QUICK REVIEW

[Paper Review] The Curious Case of Neural Text Degeneration

Ari Holtzman, Jan Buys|arXiv (Cornell University)|Apr 22, 2019

Topic Modeling40 references1,100 citations

TL;DR

The paper analyzes decoding strategies for open-ended text generation and introduces Nucleus Sampling, which truncates the unreliable tail of the distribution to produce higher-quality and more diverse text than prior methods.

ABSTRACT

Despite considerable advancements with deep neural language models, the enigma of neural text degeneration persists when these models are tested as text generators. The counter-intuitive empirical observation is that even though the use of likelihood as training objective leads to high quality models for a broad range of language understanding tasks, using likelihood as a decoding objective leads to text that is bland and strangely repetitive. In this paper, we reveal surprising distributional differences between human text and machine text. In addition, we find that decoding strategies alone can dramatically effect the quality of machine text, even when generated from exactly the same neural language model.

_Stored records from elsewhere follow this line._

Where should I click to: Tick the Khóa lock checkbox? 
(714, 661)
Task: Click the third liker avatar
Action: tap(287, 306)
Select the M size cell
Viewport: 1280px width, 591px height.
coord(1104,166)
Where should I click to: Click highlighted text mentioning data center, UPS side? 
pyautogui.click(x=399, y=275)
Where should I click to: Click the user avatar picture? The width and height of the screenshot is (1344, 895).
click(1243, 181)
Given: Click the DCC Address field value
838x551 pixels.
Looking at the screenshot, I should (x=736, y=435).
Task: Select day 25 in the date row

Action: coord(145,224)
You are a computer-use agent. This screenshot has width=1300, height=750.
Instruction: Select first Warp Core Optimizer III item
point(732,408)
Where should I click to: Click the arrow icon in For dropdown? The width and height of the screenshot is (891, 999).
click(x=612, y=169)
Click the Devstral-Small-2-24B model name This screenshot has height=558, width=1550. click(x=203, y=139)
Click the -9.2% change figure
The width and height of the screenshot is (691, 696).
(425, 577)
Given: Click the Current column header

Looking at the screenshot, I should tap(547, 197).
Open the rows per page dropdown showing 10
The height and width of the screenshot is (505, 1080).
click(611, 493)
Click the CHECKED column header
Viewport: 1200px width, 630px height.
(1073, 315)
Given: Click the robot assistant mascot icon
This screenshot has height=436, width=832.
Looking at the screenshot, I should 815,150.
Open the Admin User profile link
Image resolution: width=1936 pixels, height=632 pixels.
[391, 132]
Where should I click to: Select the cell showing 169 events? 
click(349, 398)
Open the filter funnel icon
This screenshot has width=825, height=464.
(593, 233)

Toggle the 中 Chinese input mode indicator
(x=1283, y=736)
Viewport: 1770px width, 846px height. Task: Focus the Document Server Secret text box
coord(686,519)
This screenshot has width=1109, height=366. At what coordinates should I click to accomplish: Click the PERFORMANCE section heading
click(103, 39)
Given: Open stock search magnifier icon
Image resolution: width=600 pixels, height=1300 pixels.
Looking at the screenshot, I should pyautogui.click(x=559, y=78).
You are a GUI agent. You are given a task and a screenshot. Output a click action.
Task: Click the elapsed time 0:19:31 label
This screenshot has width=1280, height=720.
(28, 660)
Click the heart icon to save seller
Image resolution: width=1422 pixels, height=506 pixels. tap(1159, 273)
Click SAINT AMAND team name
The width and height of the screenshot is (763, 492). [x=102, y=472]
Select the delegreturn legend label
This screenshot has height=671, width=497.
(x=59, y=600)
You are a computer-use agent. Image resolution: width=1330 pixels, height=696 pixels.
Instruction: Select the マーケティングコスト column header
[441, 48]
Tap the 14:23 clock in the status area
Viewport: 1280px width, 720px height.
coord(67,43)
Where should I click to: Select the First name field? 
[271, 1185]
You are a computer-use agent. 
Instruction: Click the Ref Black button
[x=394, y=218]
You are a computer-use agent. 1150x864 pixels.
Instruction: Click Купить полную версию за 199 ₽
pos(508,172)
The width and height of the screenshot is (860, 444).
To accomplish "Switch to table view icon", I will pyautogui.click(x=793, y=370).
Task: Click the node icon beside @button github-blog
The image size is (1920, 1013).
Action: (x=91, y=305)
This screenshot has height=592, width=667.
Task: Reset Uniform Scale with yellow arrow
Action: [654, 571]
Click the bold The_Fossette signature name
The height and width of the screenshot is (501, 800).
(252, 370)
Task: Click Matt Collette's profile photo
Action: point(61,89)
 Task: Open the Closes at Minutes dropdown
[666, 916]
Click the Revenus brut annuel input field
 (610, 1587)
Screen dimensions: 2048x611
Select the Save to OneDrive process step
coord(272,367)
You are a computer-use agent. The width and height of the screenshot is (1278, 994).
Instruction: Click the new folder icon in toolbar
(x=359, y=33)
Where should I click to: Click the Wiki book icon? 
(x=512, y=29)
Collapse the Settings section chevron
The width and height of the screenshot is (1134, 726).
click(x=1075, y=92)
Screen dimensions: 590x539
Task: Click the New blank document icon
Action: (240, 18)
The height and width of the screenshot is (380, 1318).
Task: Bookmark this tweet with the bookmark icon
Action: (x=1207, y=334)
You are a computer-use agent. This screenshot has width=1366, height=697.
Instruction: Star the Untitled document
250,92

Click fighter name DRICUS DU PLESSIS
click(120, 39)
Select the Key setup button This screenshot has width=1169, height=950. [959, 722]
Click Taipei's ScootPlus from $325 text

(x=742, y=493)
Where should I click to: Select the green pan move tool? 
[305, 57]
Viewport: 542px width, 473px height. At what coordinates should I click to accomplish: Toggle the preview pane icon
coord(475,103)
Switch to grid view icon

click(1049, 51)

Our findings motivate Nucleus Sampling, a simple but effective method to draw the best out of neural generation. By sampling text from the dynamic nucleus of the probability distribution, which allows for diversity while effectively truncating the less reliable tail of the distribution, the resulting text better demonstrates the quality of human text, yielding enhanced diversity without sacrificing fluency and coherence.

Motivation & Objective

Expose neural text degeneration in open-ended generation.
Compare decoding strategies across distributional, perplexity, and human-evaluated criteria.
Propose and validate Nucleus Sampling as the preferred decoding method for long-form text.
Provide practical guidance on when and why to use nucleus sampling over alternatives.

Proposed method

Define top-p (nucleus) vocabulary as the smallest set whose cumulative probability reaches p.
Renormalize the distribution over the nucleus and sample from it.
Compare nucleus sampling with top-k, temperature, beam search, and pure sampling using distributional metrics and human evaluation (HUSE).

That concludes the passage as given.